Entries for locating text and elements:
[BEGIN]

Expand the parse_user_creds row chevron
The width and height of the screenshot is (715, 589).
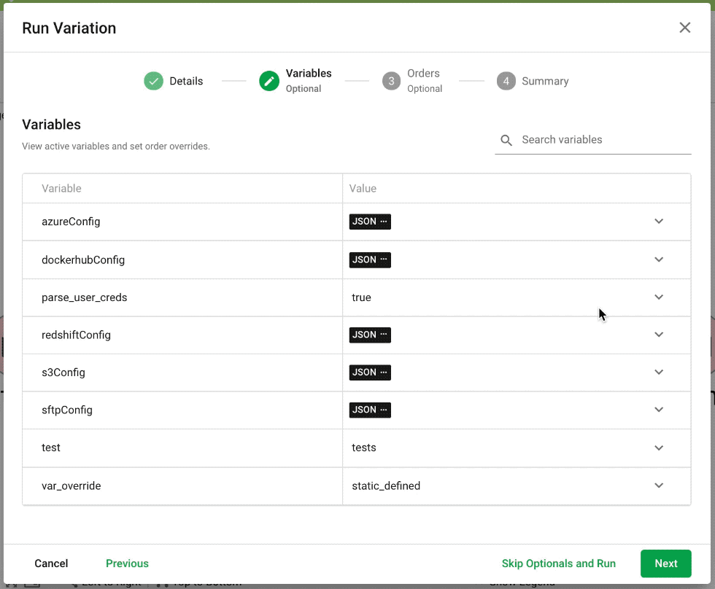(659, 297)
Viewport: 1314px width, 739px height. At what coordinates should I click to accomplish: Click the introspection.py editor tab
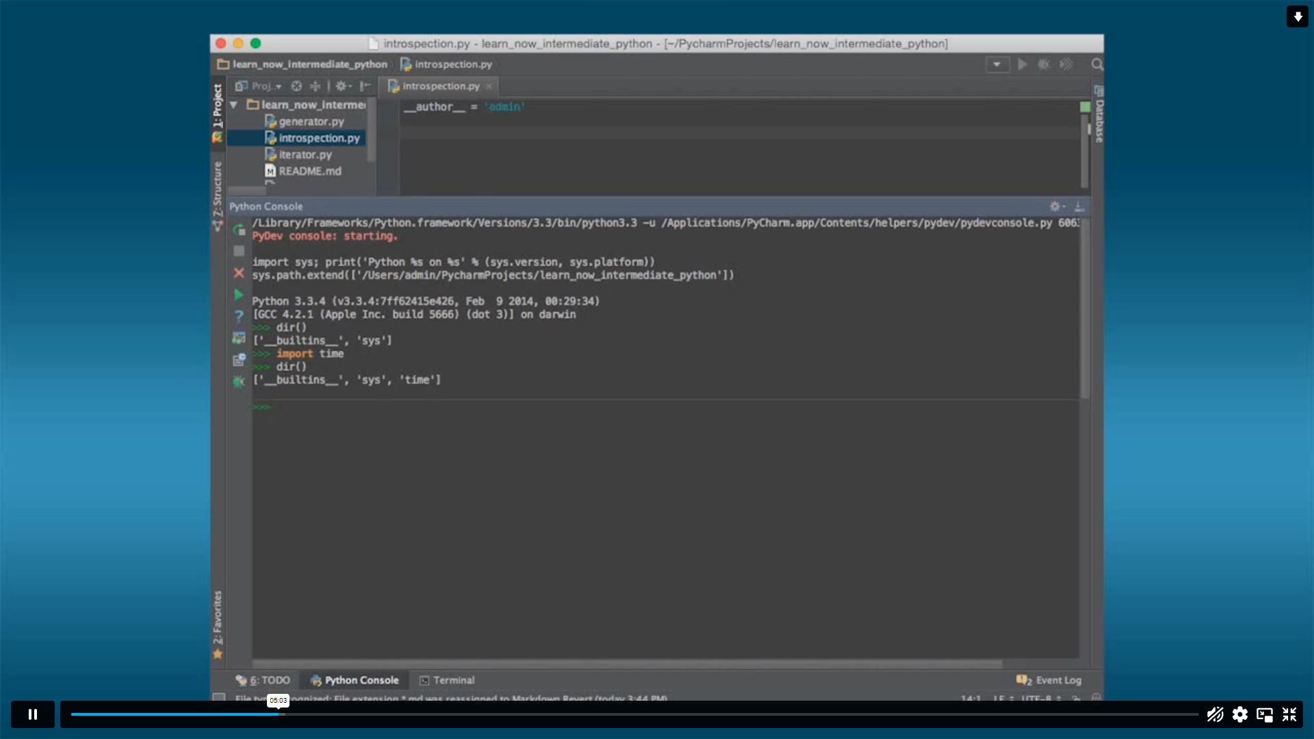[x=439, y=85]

[END]

■ What you should do
Rewrite all of the data above as a JSON list of strings, with one string per line and no blank lines. Leave the pictures out.

■ Written solution
[
  "Expand the parse_user_creds row chevron",
  "The width and height of the screenshot is (715, 589).",
  "(659, 297)",
  "Viewport: 1314px width, 739px height. At what coordinates should I click to accomplish: Click the introspection.py editor tab",
  "[x=439, y=85]"
]